### Source text
"""

# How do you define a polynomial p(x) that is zero or negative whenever x in [-2, 1] uu [4, oo) ?

Mar 12, 2017

$p \left(x\right) = - \left(x + 2\right) \left(x - 1\right) \left(x - 4\right) = - {x}^{3} + 3 {x}^{2} + 6 x - 8$

#### Explanation:

Define:

$p \left(x\right) = - \left(x + 2\right) \left(x - 1\right) \left(x - 4\right) = - {x}^{3} + 3 {x}^{2} + 6 x - 8$

graph{ -x^3+3x^2+6x-8 [-10, 10, -15, 15]}

This cubic has a leading negative coefficient $- 1$ and zeros at $x = - 2$, $x = 1$ and $x = 4$.

As a result, it satisfies the required conditions.

Any polynomial in $x$ with these zeros will be a multiple (scalar or polynomial) of $p \left(x\right)$.

Any positive scalar multiple of $p \left(x\right)$ will also be a cubic satisfying the conditions.

"""

### Written task 1
Rewrite the stretch of entries from their start through the line containing "This screenshot has height=405, width=523.", swapping "dropdown" for "drop-down" and leaving everything else as it is.

### Data supplied
"""

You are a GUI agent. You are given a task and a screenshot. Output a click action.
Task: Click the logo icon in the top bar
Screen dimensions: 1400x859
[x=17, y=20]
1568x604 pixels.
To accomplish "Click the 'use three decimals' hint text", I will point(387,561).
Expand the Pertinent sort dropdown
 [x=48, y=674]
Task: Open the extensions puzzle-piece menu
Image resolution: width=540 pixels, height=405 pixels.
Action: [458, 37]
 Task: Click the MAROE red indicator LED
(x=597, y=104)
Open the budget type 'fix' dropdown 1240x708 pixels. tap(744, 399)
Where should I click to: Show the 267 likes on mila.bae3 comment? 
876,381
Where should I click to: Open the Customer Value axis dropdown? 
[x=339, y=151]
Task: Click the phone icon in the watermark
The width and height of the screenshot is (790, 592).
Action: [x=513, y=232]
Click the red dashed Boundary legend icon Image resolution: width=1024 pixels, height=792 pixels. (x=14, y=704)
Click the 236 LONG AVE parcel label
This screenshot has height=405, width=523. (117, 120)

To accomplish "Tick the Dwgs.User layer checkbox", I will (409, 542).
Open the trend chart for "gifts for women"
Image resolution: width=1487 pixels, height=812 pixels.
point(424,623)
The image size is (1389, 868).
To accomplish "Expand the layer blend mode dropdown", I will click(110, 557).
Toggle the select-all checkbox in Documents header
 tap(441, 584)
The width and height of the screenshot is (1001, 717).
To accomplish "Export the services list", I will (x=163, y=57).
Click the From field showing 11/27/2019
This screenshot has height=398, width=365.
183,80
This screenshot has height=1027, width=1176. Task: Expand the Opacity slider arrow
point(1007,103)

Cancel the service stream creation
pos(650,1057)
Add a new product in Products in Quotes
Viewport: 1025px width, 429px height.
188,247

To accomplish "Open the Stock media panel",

"""

### Written task 2
Continue the explanation of the polynomial that is zero or negative on [-2, 1] and [4, ∞).

### Final result 1
You are a GUI agent. You are given a task and a screenshot. Output a click action.
Task: Click the logo icon in the top bar
Screen dimensions: 1400x859
[x=17, y=20]
1568x604 pixels.
To accomplish "Click the 'use three decimals' hint text", I will point(387,561).
Expand the Pertinent sort drop-down
 [x=48, y=674]
Task: Open the extensions puzzle-piece menu
Image resolution: width=540 pixels, height=405 pixels.
Action: [458, 37]
 Task: Click the MAROE red indicator LED
(x=597, y=104)
Open the budget type 'fix' drop-down 1240x708 pixels. tap(744, 399)
Where should I click to: Show the 267 likes on mila.bae3 comment? 
876,381
Where should I click to: Open the Customer Value axis drop-down? 
[x=339, y=151]
Task: Click the phone icon in the watermark
The width and height of the screenshot is (790, 592).
Action: [x=513, y=232]
Click the red dashed Boundary legend icon Image resolution: width=1024 pixels, height=792 pixels. (x=14, y=704)
Click the 236 LONG AVE parcel label
This screenshot has height=405, width=523. (117, 120)

### Final result 2
If $p \left(x\right)$ is multiplied by any polynomial $q \left(x\right)$ satisfying the following conditions, then the resulting polynomial also satisfies the conditions:

$\left\{\left(q \left(x\right) > 0 \text{ for all " x in (-oo, -2) uu (-2, 1) uu (1, 4) uu (4, oo)), (q(x) >= 0 " for all } x \in \left\{- 2 , 1 , 4\right\}\right)\right.$

For example, we can multiply $p \left(x\right)$ by $q \left(x\right) = {\left(x - 1\right)}^{2} \left({x}^{2} + 2\right)$ to get a septic polynomial that is non-positive in $\left[- 2 , 1\right] \cup \left[4 , \infty\right)$.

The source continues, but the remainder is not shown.